Documento completo qui

Luca Guastoni

This work explores the optimization potential of an existing code for the Direct Numerical Simulation (DNS) of a turbulent plane channel flow. Two implementations in different programming languages (CPL and Fortran) have been adapted to Intel Xeon Phi processor (Knights Landing), a platform with many integrated cores (MIC) and specialized vector hardware.

The purpose of this study is to provide an example of the performance attainable on this processor, using a code that was originally conceived for a different architecture. The code written for general-purpose computers can be run without recompilation on Intel Xeon Phi, however adjustments are required to achieve a satisfactory performance and to fully exploit the hardware resources of the processor.
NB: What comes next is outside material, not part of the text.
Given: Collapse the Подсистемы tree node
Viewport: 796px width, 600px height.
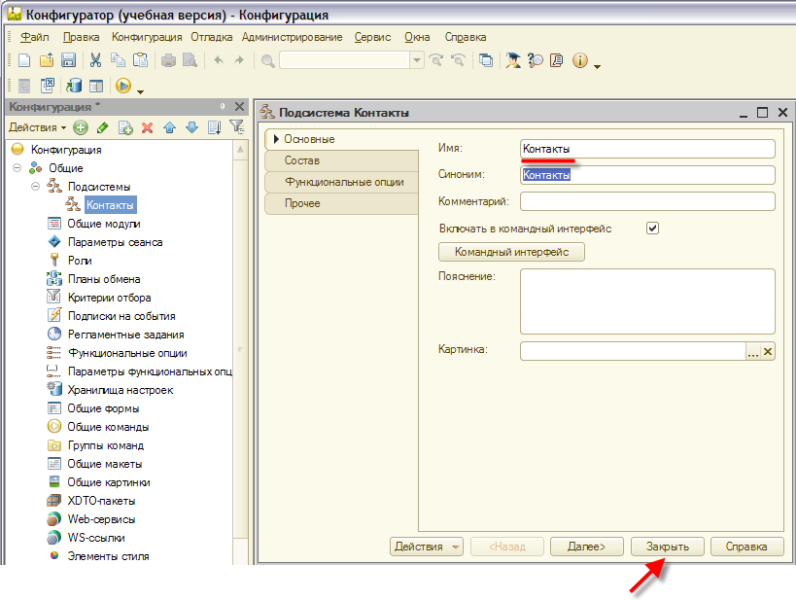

To this aim, different optimization techniques, such as the addition of compiler directives and the modification of the data layout in memory, are described and used.

The single-threaded performance of the two implementations is optimized and the improvement is measured. The efficiency of the different parallelization methods in the code is discussed and a second layer of parallelism is implemented in the Fortran version. Finally, the code is tested also on Intel Xeon E5-2697 v4 (Broadwell) processor, providing a frame of reference to evaluate the performance of Knights Landing against multi-core architectures that are used in supercomputing centers, where KNL is gaining acceptance.